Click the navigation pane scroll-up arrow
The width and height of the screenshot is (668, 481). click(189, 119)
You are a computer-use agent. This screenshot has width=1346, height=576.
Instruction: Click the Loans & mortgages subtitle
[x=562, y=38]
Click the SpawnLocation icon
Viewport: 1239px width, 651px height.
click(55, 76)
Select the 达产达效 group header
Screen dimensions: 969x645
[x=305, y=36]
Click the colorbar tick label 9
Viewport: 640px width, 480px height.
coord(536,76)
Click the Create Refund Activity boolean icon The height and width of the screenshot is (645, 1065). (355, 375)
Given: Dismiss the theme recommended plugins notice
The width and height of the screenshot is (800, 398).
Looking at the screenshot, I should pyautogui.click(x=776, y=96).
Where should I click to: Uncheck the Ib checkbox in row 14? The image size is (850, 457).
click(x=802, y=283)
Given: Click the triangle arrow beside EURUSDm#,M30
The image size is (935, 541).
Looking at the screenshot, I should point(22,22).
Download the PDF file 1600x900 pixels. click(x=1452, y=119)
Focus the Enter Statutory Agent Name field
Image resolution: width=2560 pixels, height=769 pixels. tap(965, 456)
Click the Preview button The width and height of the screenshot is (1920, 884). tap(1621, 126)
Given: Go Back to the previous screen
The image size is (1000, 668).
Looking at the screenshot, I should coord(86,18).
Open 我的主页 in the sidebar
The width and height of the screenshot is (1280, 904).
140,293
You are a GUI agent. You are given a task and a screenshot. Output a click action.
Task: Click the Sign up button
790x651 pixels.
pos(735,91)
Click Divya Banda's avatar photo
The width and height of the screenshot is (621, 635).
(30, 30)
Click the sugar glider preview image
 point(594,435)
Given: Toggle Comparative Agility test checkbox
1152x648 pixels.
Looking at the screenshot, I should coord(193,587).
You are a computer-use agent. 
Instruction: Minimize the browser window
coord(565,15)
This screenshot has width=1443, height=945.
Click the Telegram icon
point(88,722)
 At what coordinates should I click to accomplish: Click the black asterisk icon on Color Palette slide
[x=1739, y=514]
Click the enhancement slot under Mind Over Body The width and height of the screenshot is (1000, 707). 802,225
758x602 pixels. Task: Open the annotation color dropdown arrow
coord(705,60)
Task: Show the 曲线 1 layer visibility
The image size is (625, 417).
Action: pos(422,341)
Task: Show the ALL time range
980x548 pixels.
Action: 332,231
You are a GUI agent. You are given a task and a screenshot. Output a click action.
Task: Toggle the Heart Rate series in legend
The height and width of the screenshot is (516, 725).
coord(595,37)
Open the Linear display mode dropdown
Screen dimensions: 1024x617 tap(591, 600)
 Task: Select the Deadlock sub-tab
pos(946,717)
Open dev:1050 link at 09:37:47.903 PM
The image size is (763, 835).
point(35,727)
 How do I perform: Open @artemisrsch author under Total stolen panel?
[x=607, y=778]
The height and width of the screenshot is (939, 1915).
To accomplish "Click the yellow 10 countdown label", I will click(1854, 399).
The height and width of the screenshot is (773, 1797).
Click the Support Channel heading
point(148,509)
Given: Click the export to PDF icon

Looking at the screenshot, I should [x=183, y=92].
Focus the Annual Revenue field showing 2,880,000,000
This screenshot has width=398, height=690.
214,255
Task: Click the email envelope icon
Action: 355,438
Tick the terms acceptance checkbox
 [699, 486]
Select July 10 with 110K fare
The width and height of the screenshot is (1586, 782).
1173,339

■ PROMPT:
Would you show every line in the data above that contains the string "button"?

■ SOLUTION FOR THIS PROBLEM:
Click the Preview button The width and height of the screenshot is (1920, 884). tap(1621, 126)
Task: Click the Sign up button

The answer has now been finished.